“Why, now when I recollect, yes,” replied he. “About a week ago she had an ounce. I had really forgotten that, when last night I touched her on a tender part.”
With my additional information I left the shop, meditating as I went up the High Street on the strangeness of the affair, small though it was—for a little animal is just as curious in its organization as a big one, and I’ve heard of some great man who lost his eyesight by peering too closely into these small articles of nature’s workmanship. I didn’t intend to lose mine, and yet I couldn’t give over thinking, though it is just as sure as death that I saw no connexion between what I had heard noticed and the larder affair, neither then nor afterwards, during the entire day. Besides, another business took the subject out of my head, so that I thought no more of it.
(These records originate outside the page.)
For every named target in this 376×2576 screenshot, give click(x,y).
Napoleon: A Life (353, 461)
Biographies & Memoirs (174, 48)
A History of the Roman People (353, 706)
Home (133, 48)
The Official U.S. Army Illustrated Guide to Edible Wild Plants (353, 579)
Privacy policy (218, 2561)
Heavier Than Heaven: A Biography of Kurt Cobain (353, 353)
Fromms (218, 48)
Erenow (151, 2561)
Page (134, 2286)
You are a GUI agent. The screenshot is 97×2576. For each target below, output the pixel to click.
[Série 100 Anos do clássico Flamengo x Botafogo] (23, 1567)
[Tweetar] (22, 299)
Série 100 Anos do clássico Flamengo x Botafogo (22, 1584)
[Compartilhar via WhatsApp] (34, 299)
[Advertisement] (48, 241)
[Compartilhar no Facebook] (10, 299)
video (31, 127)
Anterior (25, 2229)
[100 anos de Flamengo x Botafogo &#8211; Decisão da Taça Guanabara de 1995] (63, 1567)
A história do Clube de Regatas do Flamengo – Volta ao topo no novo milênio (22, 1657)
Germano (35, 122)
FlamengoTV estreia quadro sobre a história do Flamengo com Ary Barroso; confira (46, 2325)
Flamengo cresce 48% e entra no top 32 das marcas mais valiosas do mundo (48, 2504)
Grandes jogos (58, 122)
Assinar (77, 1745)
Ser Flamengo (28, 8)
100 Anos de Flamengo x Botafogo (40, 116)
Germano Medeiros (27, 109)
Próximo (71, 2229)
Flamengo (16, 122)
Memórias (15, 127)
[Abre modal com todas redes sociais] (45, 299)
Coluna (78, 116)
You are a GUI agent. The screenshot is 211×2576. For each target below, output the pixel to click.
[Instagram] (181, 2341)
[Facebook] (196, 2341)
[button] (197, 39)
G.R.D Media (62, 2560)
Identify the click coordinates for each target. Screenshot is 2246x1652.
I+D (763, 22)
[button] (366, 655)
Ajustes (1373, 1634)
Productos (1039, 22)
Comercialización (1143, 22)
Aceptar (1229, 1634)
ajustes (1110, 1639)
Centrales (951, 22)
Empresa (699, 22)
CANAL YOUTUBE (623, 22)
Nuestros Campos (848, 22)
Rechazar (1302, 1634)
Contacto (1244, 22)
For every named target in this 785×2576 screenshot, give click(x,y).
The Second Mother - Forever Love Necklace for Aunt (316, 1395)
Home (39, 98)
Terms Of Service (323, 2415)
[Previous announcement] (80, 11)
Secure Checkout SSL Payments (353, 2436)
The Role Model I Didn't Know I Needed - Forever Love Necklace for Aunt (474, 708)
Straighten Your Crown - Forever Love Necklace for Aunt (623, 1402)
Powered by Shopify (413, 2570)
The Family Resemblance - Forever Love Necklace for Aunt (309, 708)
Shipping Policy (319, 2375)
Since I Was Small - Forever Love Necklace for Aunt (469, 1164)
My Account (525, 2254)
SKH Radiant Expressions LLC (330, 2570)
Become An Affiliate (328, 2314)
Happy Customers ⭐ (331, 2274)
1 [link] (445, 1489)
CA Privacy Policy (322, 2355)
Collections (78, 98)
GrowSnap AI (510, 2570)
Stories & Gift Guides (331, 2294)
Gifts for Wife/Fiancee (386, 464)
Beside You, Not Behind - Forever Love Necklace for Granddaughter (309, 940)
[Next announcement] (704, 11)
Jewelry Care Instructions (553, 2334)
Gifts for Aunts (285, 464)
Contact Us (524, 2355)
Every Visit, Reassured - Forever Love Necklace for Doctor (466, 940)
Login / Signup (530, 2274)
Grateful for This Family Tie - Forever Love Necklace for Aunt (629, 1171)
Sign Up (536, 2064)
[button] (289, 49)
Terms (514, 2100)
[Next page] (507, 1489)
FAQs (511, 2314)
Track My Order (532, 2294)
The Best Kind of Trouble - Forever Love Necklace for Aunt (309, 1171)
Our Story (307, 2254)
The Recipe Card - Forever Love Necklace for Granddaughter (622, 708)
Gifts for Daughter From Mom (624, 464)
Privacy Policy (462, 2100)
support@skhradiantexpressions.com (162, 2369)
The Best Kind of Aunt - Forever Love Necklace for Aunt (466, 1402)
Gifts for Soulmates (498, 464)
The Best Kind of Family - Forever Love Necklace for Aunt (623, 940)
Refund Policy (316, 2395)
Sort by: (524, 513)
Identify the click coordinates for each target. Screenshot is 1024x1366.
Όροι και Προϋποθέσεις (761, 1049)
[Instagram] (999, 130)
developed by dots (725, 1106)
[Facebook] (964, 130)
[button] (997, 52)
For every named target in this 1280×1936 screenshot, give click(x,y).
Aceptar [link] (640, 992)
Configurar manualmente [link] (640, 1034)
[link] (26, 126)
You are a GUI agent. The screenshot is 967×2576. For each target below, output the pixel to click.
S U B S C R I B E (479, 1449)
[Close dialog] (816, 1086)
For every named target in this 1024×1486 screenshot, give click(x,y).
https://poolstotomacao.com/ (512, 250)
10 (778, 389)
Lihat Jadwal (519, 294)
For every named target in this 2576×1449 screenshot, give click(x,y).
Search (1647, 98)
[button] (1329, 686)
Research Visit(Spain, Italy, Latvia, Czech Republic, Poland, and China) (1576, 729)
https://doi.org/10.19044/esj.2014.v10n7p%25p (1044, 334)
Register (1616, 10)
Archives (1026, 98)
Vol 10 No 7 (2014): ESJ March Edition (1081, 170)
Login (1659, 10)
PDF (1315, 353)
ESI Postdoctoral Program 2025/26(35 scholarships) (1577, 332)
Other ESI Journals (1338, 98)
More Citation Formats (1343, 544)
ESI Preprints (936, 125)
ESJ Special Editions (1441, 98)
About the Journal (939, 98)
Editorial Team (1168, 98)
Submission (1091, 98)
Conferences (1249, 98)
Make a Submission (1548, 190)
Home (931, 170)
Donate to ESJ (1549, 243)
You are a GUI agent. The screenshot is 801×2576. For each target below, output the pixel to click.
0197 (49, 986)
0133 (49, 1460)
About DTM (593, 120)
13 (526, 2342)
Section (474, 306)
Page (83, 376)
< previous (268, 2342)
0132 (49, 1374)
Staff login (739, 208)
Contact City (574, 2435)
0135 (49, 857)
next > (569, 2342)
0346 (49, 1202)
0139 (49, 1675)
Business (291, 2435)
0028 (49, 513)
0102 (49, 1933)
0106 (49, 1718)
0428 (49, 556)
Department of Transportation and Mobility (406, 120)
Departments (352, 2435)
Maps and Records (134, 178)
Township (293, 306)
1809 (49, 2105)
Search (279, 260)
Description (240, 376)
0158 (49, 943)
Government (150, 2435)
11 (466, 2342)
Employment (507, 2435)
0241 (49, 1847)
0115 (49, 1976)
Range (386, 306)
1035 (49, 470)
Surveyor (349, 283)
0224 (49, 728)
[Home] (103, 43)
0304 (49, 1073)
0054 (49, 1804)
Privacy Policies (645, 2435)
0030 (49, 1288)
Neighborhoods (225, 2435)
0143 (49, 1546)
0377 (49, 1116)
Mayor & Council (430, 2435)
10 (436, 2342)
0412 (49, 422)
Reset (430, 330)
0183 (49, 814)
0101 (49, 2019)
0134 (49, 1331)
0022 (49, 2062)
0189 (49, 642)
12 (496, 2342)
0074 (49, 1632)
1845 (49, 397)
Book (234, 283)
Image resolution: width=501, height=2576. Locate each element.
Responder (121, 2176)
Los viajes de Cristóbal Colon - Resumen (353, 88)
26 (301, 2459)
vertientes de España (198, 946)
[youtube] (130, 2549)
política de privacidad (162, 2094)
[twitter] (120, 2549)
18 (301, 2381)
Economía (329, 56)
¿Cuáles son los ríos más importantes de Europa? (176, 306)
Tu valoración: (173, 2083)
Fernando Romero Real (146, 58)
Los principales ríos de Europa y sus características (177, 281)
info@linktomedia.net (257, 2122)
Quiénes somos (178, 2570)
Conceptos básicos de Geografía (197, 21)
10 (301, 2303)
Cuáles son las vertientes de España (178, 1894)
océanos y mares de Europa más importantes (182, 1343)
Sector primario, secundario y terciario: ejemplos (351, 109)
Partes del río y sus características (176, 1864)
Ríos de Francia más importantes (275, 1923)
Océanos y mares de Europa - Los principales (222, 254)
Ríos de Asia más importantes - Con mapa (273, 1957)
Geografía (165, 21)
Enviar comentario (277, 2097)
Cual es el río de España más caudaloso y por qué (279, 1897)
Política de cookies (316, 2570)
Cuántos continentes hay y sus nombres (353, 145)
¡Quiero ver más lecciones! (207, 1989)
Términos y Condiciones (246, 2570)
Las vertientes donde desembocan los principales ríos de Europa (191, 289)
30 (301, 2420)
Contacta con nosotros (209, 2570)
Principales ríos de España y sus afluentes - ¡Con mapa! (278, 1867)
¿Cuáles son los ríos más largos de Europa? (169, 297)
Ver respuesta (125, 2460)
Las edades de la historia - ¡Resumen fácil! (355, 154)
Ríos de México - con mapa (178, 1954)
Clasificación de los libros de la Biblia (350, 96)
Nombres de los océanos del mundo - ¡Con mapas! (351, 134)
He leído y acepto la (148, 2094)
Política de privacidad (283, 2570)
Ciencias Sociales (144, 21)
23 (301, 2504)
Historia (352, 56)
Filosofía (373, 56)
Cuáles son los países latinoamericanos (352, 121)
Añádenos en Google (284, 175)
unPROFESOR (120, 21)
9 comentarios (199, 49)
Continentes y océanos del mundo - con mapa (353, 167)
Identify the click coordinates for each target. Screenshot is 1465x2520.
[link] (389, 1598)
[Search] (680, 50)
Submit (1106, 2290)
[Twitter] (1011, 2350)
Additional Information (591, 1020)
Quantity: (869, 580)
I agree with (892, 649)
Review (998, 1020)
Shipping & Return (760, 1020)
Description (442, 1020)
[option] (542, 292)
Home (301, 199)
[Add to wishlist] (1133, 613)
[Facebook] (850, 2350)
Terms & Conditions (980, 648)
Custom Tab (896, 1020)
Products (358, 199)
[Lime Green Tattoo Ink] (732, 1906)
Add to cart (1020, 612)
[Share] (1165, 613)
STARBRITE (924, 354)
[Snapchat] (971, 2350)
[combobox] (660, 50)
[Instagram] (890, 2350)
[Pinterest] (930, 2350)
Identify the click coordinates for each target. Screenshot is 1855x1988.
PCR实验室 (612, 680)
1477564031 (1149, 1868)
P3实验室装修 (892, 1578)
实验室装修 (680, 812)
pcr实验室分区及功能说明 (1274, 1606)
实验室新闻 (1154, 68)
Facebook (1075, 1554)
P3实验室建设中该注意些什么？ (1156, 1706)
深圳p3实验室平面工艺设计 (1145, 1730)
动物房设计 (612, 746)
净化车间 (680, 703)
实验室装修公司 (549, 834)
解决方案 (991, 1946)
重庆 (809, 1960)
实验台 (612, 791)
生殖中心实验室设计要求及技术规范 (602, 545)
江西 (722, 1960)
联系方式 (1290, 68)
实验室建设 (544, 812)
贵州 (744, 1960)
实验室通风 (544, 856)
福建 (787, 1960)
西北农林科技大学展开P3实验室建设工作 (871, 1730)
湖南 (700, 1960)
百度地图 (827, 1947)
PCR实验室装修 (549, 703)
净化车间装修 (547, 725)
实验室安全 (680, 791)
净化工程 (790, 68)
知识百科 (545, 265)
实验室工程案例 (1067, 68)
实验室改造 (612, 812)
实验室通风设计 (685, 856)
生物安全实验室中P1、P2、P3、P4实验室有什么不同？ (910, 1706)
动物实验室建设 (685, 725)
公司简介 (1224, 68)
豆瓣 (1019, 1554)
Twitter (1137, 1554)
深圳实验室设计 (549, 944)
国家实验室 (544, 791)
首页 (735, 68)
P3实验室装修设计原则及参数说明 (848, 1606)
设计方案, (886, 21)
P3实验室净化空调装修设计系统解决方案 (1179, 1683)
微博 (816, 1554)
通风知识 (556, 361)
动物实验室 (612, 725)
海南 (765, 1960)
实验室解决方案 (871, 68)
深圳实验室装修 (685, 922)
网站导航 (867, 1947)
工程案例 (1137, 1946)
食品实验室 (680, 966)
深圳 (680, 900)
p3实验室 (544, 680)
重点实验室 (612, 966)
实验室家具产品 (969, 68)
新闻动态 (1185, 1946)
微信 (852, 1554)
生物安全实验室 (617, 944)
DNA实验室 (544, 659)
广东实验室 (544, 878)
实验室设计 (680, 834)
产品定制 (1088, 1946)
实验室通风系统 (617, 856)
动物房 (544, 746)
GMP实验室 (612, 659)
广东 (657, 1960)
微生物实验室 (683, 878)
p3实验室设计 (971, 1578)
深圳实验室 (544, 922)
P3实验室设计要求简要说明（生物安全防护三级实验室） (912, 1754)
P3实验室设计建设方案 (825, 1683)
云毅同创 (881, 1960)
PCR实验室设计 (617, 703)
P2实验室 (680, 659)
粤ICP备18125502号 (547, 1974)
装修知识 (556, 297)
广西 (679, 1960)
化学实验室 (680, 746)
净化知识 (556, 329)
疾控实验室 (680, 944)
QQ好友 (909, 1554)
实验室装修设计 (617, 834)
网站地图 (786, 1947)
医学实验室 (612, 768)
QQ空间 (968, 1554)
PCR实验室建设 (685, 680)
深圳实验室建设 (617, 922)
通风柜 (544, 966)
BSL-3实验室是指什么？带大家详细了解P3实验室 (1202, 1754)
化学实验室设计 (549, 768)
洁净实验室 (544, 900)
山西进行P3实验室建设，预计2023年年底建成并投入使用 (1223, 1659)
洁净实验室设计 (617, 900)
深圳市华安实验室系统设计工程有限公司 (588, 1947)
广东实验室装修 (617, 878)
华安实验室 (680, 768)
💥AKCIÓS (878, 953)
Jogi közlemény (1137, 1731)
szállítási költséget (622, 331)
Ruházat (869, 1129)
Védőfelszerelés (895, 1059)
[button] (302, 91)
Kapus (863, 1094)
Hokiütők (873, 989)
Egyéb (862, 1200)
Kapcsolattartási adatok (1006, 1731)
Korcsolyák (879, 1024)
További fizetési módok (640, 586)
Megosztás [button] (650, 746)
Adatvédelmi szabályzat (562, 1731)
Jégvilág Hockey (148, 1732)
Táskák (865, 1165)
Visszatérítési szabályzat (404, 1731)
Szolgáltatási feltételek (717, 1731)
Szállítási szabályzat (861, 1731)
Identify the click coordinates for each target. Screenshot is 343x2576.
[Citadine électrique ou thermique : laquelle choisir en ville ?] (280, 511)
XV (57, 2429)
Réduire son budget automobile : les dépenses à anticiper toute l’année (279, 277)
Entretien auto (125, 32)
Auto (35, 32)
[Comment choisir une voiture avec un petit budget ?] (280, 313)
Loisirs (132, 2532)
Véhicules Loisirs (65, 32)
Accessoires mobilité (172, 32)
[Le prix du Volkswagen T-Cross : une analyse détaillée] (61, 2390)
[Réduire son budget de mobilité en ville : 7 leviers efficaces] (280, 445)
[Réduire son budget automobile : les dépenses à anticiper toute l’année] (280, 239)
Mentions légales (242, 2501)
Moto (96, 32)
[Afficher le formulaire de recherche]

Next morning, as I was proceeding to the Office, my attention was again called to the mystery of the mustard-blister, by encountering the lady of Ballynagh carrying a stoup of water from the Fountain Well, and I couldn’t resist a few words as I passed.
“Well, Mrs Riddel,” said I, with true official gravity, “how is your darling’s throat after the blister?”
“And it’s you that has the impidence to ask it?” replied she; “are you a docthor?”
“Yes, I sometimes try to mend people when they’re bad.”
“To kill them, you mane, and the heart ov many a dacent widdow besides,” was the reply.
“But I didn’t make Bill’s throat sore this time.”
“No more ye did; but small thanks to ye, for wouldn’t ye hang him, if yez could? and, shure, to hang a man wid the proud flesh in his throat would be a mighty plaisant thing to the likes ov ye; and didn’t I look down it wid me own eyes?”
“But Bill says he never had a sore throat in his life.”